Images Of Simulated Cities Help Artificial Intelligence To Understand Real Streetscapes

Recent advances in artificial intelligence and deep learning have revolutionized many industries, and might soon help recreate your neighborhood as well. Given images of a landscape, the analysis of deep-learning models can help urban landscapers visualize plans for redevelopment, thereby improving scenery or preventing costly mistakes. To accomplish this, however, models must be able to correctly identify and categorize each element in a given image. This step, called instance segmentation, remains challenging for machines owing to a lack of suitable training data. Although it is relatively easy to collect images of a city, generating the ‘ground truth,” that is, the labels that tell the model if its segmentation is correct, involves painstakingly segmenting each image, often by hand.

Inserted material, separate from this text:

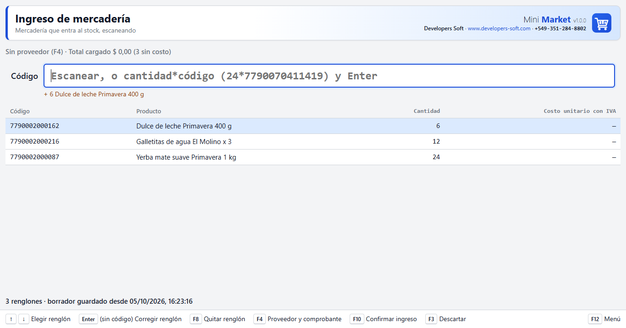Click the Costo unitario con IVA header

(x=580, y=111)
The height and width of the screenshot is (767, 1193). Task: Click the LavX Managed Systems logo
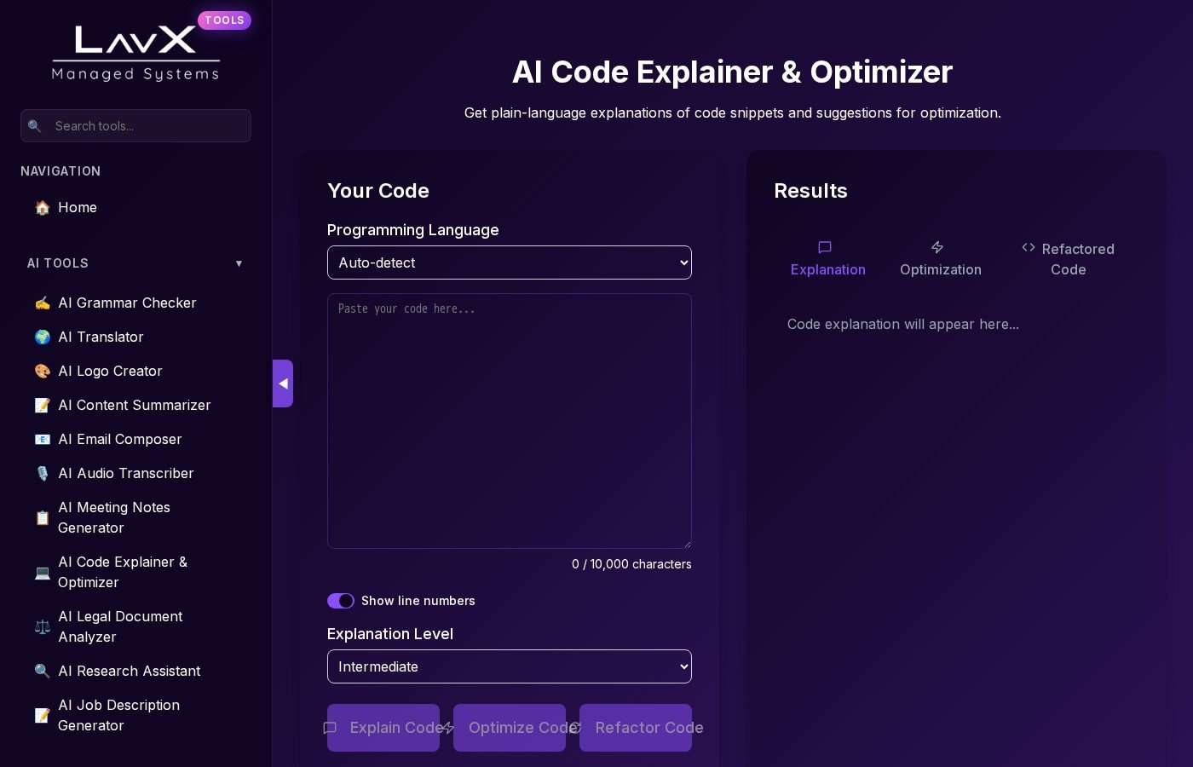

Now, to address this problem, researchers at Osaka University have developed a way to train these data-hungry models using computer simulation. First, a realistic 3D city model is used to generate the segmentation ground truth. Then, an image-to-image model generates photorealistic images from the ground truth images. Their article, “Development of a synthetic dataset generation method for deep learning of real urban landscapes using a 3D model of a non-existing realistic city,” was published in Advanced Engineering Informatics. The result is a dataset of realistic images similar to those of an actual city, complete with precisely generated ground-truth labels that do not require manual segmentation.

“Synthetic data have been used in deep learning before,” says lead author Takuya Kikuchi. “But most landscape systems rely on 3D models of existing cities, which remain hard to build. We also simulate the city structure, but we do it in a way that still generates effective training data for models in the real world.”

After the 3D model of a realistic city is generated procedurally, segmentation images of the city are created with a game engine. Finally, a generative adversarial network, which is a neural network that uses game theory to learn how to generate realistic-looking images, is trained to convert images of shapes into images with realistic city textures This image-to-image model creates the corresponding street-view images.